Surgery in the insular region is considered challenging because of its vascular relationships, the proximity of functional structures, and its deep location in the sylvian fissure. The authors report the incidence and consequences of ischemic lesions after operculoinsular corticectomy for refractory epilepsy.
The authors retrospectively reviewed the data of all patients who underwent an insular resection with or without an opercular resection for refractory epilepsy at their center. All patients underwent postoperative MRI, enabling a radiological analysis of the ischemic lesions as a result of the corticectomies. The resections were classified according to the location and extent of the insular corticectomy and the type of operculectomy. Each patient underwent clinical follow-up.

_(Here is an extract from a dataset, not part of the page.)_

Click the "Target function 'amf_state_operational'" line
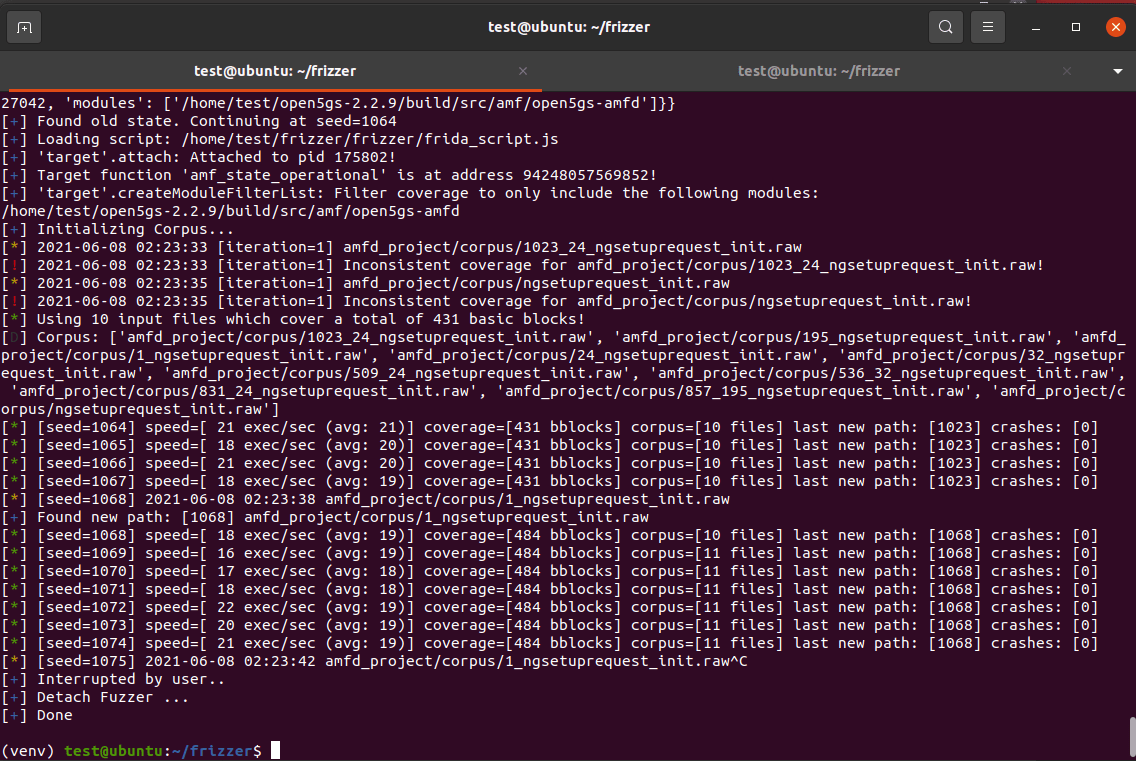Image resolution: width=1136 pixels, height=761 pixels. click(345, 175)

Twenty patients underwent surgery. All patients underwent insular corticectomy with or without an operculectomy. Ischemic lesions were identified in 12 patients (60%). In these patients, 11 ischemic lesions (55%) were related to the insular corticectomy, and 1 was related to the associated periinsular resection. The ischemic lesions associated with the insulectomies were typically located in the corona radiata running from the insula to the periventricular region. Nine patients (45%) developed a postoperative neurological deficit, among whom 6 (67%) had an insular corticectomy–related ischemic lesion. All reported neurological deficits were transient. Five patients (25%) had ischemic lesions without neurological deficit.
Operculoinsular corticectomies are associated with ischemic lesions in approximately 60% of patients. However, given that no patient had a definitive postoperative deficit, these ischemic lesions have few clinical consequences. Therefore, this surgical procedure can be considered reasonably safe for the treatment of refractory epilepsy.